P: No, they did not want the community deciding whether their boys would wear skirts. It was also over whether their kids could eat sugar....was it important to have supervision over tooth brushing...little daily things. Too many by far to have community meetings over all these things. Remember there was no precedent anyplace. Walden Two did not talk about details like this. As far as we knew we were the first ones trying to benefit our children by behaviorist methods in a group setting. We didn't have any resources to go visit kibbutzim to learn how others had done things until after our whole effort was history.

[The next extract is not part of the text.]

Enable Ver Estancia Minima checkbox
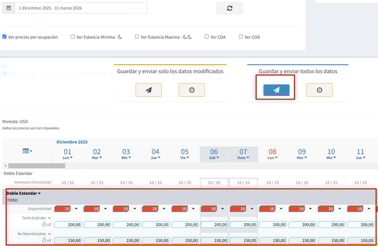The image size is (378, 246). (73, 37)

Q: Had you already raised your own children before this?
P: : Oh yes. My youngest was in college at Antioch. After the first year, the students there were self-supporting. I had no financial obligation any more. My older daughter had graduated from college and had a job in NYC, and my son, who had stayed with his father after our divorce, was on his own at that time.
Q: Having raised your children in a nuclear family, what was the appeal?
P: It was a major appeal of the community in the first place that we were going to do a better job than on the outside raising children.
Batya: Thank you for being such a good resource.